Abstract:
Methods and compositions for treating pulmonary fibrosis are presented. Methods comprise administering compositions comprising DNA and streptolysin O to a subject in a manner so as not to effect gene transfer.

Description:
RELATED APPLICATION DATA 
       [0001]    This application claims the benefit of U.S. Provisional Application No. 60/898,285, entitled “Methods for Treatment of Pulmonary Fibrosis,” filed on Jan. 30, 2007, which is hereby incorporated by reference herein in its entirety. 
     
    
     FIELD OF THE INVENTION 
       [0002]    The present invention relates generally to improved methods for treating pulmonary fibrosis. 
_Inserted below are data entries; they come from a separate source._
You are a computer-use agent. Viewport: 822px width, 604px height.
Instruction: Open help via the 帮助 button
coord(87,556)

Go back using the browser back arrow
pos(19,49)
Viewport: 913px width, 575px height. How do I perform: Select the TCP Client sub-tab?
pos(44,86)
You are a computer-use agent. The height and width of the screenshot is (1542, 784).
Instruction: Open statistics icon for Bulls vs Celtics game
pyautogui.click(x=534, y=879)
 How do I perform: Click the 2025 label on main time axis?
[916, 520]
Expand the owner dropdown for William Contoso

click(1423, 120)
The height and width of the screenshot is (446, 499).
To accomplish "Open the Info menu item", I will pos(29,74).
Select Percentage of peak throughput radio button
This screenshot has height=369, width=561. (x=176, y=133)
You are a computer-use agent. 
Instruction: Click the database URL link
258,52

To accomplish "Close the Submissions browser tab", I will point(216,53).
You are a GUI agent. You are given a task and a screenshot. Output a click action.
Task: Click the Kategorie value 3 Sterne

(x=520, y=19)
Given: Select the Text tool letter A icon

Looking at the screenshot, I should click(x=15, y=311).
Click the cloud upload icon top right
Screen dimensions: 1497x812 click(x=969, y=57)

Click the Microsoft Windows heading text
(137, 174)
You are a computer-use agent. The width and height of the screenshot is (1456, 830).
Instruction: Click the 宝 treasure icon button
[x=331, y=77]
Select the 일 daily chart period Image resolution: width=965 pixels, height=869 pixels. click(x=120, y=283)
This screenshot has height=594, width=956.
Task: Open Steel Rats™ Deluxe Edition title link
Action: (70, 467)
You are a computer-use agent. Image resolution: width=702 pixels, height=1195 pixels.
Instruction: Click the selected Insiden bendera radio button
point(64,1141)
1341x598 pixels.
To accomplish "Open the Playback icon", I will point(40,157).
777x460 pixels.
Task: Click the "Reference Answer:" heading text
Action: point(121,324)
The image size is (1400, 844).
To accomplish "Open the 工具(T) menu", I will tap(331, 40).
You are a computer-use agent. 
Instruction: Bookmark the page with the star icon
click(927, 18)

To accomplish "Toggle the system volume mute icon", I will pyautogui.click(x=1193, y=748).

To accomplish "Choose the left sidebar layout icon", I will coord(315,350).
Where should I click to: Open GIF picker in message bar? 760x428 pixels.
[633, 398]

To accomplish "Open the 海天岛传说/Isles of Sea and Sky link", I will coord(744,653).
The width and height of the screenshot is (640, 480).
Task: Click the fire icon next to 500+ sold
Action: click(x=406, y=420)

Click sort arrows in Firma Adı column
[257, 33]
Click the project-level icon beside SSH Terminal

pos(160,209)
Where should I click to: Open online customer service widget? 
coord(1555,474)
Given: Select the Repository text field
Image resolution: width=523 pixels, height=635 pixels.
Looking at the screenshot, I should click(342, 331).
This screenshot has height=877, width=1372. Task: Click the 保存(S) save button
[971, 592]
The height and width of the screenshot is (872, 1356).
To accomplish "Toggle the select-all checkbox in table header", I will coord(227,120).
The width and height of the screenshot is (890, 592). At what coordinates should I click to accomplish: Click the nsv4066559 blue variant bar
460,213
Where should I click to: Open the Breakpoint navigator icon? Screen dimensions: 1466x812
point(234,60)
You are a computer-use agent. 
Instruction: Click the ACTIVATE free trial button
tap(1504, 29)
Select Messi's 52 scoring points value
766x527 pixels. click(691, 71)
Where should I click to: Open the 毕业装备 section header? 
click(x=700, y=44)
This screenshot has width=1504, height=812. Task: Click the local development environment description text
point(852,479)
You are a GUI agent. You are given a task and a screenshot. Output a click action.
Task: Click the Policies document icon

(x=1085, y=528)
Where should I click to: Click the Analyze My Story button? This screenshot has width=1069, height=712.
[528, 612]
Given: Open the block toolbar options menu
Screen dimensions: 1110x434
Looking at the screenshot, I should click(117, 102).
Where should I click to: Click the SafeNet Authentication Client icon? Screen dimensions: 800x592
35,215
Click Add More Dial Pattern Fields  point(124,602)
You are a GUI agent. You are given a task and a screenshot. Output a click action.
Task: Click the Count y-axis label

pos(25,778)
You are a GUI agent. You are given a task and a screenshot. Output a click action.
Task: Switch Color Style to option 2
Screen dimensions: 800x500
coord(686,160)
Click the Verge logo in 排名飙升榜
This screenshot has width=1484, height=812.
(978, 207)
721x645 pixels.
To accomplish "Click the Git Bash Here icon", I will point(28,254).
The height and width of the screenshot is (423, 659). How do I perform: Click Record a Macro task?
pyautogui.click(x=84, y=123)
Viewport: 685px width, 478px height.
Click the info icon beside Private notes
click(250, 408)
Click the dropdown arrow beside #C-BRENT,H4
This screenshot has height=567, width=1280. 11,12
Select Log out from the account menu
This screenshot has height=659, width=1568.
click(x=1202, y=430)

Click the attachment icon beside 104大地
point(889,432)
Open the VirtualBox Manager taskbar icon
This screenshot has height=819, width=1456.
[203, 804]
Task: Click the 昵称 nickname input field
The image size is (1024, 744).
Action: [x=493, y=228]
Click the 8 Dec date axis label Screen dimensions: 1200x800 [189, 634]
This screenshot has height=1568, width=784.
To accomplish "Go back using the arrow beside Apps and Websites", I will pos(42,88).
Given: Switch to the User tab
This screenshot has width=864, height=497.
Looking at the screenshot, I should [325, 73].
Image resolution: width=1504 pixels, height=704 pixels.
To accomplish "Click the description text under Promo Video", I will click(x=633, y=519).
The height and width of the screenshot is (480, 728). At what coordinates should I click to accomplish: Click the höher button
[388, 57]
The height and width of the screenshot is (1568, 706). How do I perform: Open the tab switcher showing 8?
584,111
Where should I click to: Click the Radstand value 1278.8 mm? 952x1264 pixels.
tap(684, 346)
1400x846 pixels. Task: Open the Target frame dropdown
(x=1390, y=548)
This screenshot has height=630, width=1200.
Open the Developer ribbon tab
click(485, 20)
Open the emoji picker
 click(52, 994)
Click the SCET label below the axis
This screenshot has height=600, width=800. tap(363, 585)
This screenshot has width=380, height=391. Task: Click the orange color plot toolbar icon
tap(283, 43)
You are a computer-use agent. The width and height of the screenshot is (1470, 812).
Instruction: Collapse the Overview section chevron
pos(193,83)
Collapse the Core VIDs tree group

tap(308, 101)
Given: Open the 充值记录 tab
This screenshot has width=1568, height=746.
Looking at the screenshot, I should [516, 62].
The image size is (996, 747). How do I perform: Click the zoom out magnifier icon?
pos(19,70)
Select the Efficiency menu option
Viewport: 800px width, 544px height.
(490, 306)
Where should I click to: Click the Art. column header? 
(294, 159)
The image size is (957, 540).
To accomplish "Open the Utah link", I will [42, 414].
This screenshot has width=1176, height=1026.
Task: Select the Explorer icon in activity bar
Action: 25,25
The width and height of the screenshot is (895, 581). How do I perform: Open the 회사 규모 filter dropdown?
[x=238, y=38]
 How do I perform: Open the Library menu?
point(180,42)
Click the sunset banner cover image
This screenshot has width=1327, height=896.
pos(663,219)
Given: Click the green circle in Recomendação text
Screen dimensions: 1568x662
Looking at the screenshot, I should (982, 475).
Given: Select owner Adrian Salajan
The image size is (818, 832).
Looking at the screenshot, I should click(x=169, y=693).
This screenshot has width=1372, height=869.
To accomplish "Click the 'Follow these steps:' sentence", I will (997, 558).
       BACKGROUND OF THE INVENTION 
       [0003]    Pulmonary fibrosis is a common consequence and often a central feature of many lung diseases. In some disorders fibrosis develops focally and to a limited degree. For example, in asthma and chronic obstructive pulmonary disease fibrotic changes occur around conducting airways where scarring may be important to the pathophysiology. 
         [0004]    The diagnosis of these conditions can usually be made by careful history, physical examination, chest radiography, including a high resolution computer tomographic scan (HRCT), and open lung or transbronchial biopsies. However, in a significant number of patients, no underlying cause for the pulmonary fibrosis can be found. These conditions of unknown etiology have been termed idiopathic interstitial pneumonias. Histologic examination of tissue obtained at open lung biopsy allows classification of these patients into several categories, including Usual Interstitial Pneumonia (UIP), Desquamative Interstitial Pneumonia (DIP), and Non-Specific Interstitial Pneumonia (NSIP). 
         [0005]    Idiopathic pulmonary fibrosis (IPF) is clinically a restrictive lung disease that characteristically progresses relentlessly to death from respiratory failure. Median survival of newly diagnosed patients with IPF is about 3 years, similar to that of clinical stage 1b non-small cell lung cancer. The quality of life for IPF patients is also poor. Despite this, there has been remarkably little progress in development and/or assessment of therapeutic strategies for IPF.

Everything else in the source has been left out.